For those who don't know, the Skyway is a series of above-ground gerbil tunnels that link up the city from the municipal buildings at the center of downtown all the way out to Target Field. This is imperative in the winter, as it apparently gets to several degrees above absolute zero in the worst of it. It is amazing how much time you can spend just walking around the habitrail on a Saturday afternoon. I eventually emerged again somewhere near the warehouse district. I stopped by legendary rock club First Avenue & 7th Street Entry (where among the various bands and performers ensconced in stars on its walls is G.G. Allin, perhaps the only such place he is commemorated anywhere), and stopped to look at the Foshay Tower.

The Replacements
'Mats

I wandered back across town and looked at the Metrodome, which is now "Mall of America Field," and all dolled up for the next Vikings season. One hopes there are no more indignities that can be lumped on the old place. I managed to walk all the way back to Target Field to see what it looked like from the other side of the walls during a game. I spent some time scanning some ghost signs in the warehouse district and then headed back to the hotel.

On the way back, I tried to get my flight the next day moved up to earlier in the afternoon. I had booked a later flight in case as a last resort I had to see the game on Sunday if Friday and Saturday were rained out. It took a little more doing than I had expected, but I eventually got my flight moved up while I was sitting on the train back to the Mall of America.


The Accommodations:
Pillow Fort
Pillow fort

I was at the Holiday Inn Express again. As part of my package deal, I got free access to the breakfast buffet, which is exactly what I expected it to be: various sausages, cheeses, and eggs in different combinations to achieve the greatest cholesterol affect. By adding in a wheat bagel and a bowl of oatmeal, I successfully convinced myself that the breakfast qualified as healthy, and I went on with my day.

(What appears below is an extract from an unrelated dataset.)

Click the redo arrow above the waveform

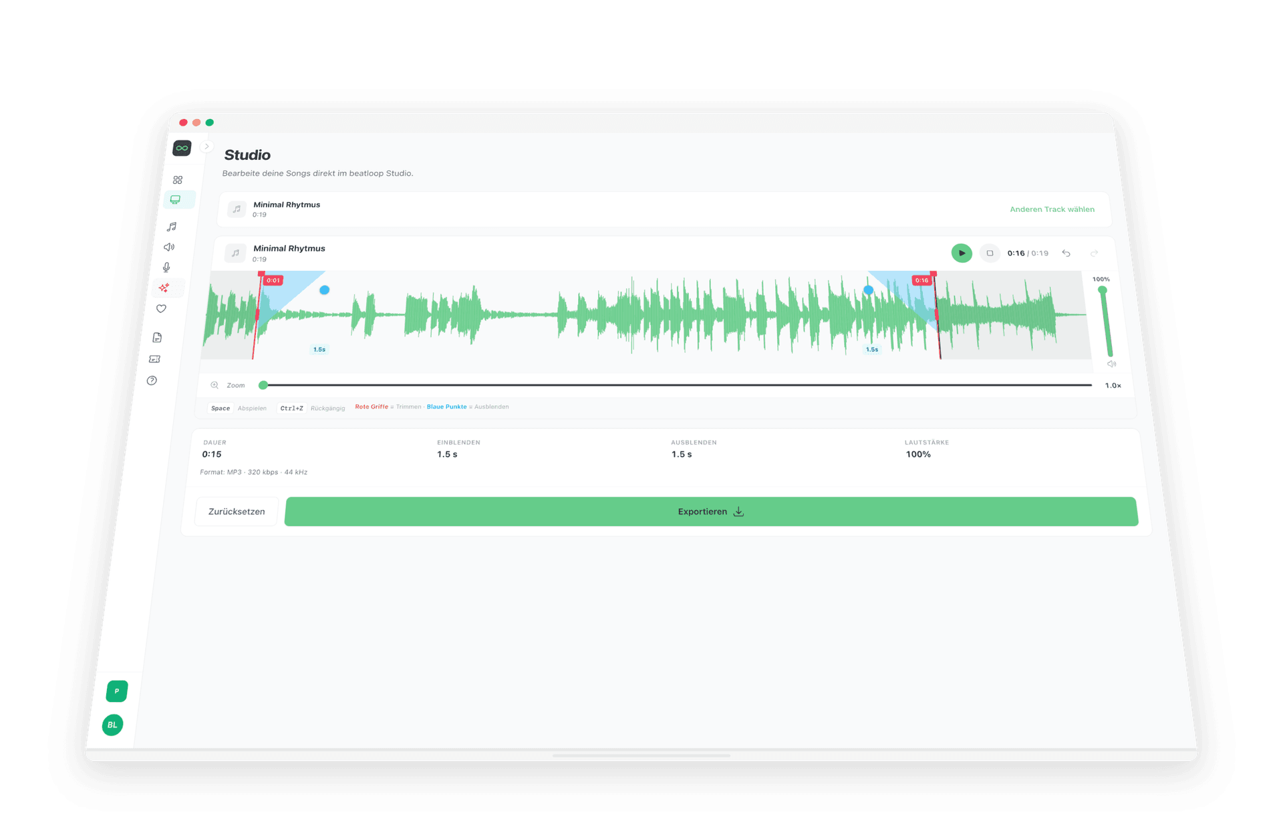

When I got back to the hotel that evening to print out my boarding pass for the next day, I found that the Continental Website needed Javascript to do the printout, and that it needed a fairly robust Internet connection to do this. As nothing had been addressed since I point out the issues to them the day before, I asked them what exactly I could do. To their credit, they printed out the pass for me on one of their desk workstations, but if I was a betting man, I'd wager that the router still isn't plugged all the way in and that they haven't done anything more than reboot the machines since I left there several weeks ago.



On Goin' Home, Don't Cha Know

Flying Bus
Flying Bus Mark II
Sunday, August 15, 2010
Minneapolis, MN


Outside of the Game:
I woke up in my pillow fort on Sunday morning, and leisurely dragged ass down to the breakfast buffet for another cardiac explosion breakfast. I checked in at the front desk and found out that checkout was 11 and not 12, so I moved up my shuttle to the airport so I wouldn't be sitting around in the hotel lobby for an hour waiting for the next airport shuttle, went and showered up in the room, and threw the rest of my belongings in my bag.

A quick shuttle trip took me to the airport, and quickly got through Sunday-morning security. The TSA staff was either friendly or bored, and the woman checking my boarding pass chattily gave me advise on where to grab lunch in the terminal and where I could kill some time. Armed with this advise, once past security, I began murdering time. The drag handle of my bag was still not working, so I dead-lifted my carry-on through security and around the terminal. I even considered buying a replacement bag at one of the shops in the terminal, but even I realized what a sucker's bet that was and just toughed it out. I got a quick lunch at the food court, bought some pointless souvenirs, then went out to the gate and took a nap until the announcement to board woke me up.

Another bus with wings awaited to take me home. We left on time, and nothing much of note happened for most of the flight. We landed on time, and my father drove me back to my house, where I engaged in dinner and laundry before going to bed to get up for work the next day.